Be humble. Your users in developing countries are your most important collaborators. Talk to them as co-designers and not just your customers. Dust off their hacks and sprinkle in some engineering and design and you will uncover a fantastic invention.

What's your most influential field experience?

There are two. The first time we deployed the beta versions of our MEDIKits we were nervous. My team, Anna Young and Lisa Schlect, held our breath when we opened the boxes and let our students play with our construction system. We didn't know if they were going to stare at them puzzled. Would the group of doctors, engineering professors, and nurses find them childish?

Fifteen minutes into the session they were building, hacking and modifying the kits themselves by adding new parts to make their own prototypes!

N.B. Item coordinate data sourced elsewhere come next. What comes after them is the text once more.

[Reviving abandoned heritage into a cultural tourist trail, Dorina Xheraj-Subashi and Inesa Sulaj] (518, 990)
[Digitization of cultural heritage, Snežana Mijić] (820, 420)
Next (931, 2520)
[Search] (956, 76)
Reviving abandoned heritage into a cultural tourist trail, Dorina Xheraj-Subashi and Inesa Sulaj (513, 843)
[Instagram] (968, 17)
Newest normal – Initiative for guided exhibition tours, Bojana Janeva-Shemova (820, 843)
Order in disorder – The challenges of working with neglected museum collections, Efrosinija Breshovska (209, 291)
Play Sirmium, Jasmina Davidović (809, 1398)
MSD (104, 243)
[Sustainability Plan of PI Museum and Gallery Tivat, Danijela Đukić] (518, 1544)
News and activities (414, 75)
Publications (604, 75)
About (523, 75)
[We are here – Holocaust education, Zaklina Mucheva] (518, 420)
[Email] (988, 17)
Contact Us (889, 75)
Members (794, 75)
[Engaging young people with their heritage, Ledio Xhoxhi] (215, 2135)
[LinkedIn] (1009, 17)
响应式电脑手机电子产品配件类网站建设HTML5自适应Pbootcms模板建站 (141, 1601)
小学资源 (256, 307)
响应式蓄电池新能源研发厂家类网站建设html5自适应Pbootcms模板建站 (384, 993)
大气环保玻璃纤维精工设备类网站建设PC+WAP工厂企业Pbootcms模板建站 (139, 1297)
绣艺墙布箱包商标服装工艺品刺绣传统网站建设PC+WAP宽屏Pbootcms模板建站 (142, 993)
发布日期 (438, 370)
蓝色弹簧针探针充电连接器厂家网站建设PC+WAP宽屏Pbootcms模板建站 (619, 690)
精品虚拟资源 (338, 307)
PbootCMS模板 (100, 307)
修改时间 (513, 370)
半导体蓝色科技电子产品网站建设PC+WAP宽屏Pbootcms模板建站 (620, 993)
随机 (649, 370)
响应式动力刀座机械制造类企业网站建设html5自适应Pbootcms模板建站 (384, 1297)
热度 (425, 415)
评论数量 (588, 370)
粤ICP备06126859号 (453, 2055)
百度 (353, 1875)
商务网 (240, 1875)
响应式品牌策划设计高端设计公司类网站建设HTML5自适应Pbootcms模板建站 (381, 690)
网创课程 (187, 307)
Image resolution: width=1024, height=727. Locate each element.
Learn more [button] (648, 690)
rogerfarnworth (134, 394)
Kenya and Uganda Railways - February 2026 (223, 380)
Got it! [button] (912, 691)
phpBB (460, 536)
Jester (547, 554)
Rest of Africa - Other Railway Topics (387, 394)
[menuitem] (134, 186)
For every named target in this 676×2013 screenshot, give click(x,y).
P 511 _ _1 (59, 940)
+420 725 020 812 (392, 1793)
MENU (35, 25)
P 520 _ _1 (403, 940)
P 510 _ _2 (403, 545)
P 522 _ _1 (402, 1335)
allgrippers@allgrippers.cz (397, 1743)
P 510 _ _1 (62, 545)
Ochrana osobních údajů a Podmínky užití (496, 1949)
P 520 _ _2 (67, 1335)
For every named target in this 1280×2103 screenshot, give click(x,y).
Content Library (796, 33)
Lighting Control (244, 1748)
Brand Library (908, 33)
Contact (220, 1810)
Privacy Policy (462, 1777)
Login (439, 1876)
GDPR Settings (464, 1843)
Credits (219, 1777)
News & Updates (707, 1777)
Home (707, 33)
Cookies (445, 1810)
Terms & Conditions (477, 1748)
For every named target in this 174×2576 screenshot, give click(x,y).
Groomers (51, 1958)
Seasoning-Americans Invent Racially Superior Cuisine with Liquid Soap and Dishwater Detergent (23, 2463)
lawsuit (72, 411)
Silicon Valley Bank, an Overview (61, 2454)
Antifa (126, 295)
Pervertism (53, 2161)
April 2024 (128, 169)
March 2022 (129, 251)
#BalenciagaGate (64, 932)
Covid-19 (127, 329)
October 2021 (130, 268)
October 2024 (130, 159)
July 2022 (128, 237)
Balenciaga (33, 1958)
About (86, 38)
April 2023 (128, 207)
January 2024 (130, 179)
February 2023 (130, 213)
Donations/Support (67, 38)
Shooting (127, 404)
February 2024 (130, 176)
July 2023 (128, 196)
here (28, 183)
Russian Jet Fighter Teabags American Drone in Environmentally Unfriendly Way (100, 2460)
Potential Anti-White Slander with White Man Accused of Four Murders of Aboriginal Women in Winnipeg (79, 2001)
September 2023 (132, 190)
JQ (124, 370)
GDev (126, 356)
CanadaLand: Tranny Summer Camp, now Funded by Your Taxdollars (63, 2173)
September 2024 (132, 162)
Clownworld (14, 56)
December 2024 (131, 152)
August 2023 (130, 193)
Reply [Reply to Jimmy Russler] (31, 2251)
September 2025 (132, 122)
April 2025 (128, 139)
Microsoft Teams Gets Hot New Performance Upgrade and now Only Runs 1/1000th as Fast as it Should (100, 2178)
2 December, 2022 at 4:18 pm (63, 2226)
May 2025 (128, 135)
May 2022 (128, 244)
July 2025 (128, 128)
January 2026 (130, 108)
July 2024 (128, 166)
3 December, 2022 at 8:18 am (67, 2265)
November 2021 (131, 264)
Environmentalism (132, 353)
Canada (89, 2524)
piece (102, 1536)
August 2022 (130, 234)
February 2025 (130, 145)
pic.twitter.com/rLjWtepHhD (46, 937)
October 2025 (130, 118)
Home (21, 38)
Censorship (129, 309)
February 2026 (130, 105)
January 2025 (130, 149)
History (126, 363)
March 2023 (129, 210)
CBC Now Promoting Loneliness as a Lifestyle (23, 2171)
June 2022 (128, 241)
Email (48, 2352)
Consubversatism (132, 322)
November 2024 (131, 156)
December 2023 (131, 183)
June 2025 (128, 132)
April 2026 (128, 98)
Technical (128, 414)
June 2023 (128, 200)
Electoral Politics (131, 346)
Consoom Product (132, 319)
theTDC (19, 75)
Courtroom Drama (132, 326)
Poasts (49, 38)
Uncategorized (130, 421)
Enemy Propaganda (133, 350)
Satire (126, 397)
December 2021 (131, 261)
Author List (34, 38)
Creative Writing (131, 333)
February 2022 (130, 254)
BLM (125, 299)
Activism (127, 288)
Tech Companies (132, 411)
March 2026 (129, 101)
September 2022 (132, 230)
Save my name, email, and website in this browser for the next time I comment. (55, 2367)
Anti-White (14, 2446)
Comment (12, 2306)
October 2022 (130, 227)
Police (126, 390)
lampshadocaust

The next one was last Christmas during an engineering field trial of XoutTB. We left our pipette at home (3 hours away), so I ended up pipetting samples with a pack of soft drink straws under a mango tree in a tuberculosis sanatorium.

There was a crowd of around 30 TB patients just watching us methodically run our little test through its paces. They were so grateful, so eager for hope when I talked to them. I suppose that is what doctors and nurses experience a lot. For me, it served as a sharp reminder that at the end of our gadgets is a person.

Why is it important to build from the field first, before creating it in the lab?

You can start in the lab. You have to take advantage of your ideas and try something. If you engage the user early on as a designer you will find the invention is enhanced. If you give them confidence to design and invent by your side, they will always pleasantly surprise you. They may not know engineering rules, but that's often what makes their ideas so great: their suggestions are unbounded.

You end up with leapfrogging solutions.

How is the TB compliance project coming along?

It's an exciting time for XoutTB because our platform technology is now able to cover many more conditions. So we are talking to pharmaceutical companies on how to expand our solution. We've had bureaucratic delays regarding our clinical trials and some funding shortfalls, but we have a fantastic team and are continuing the work as planned.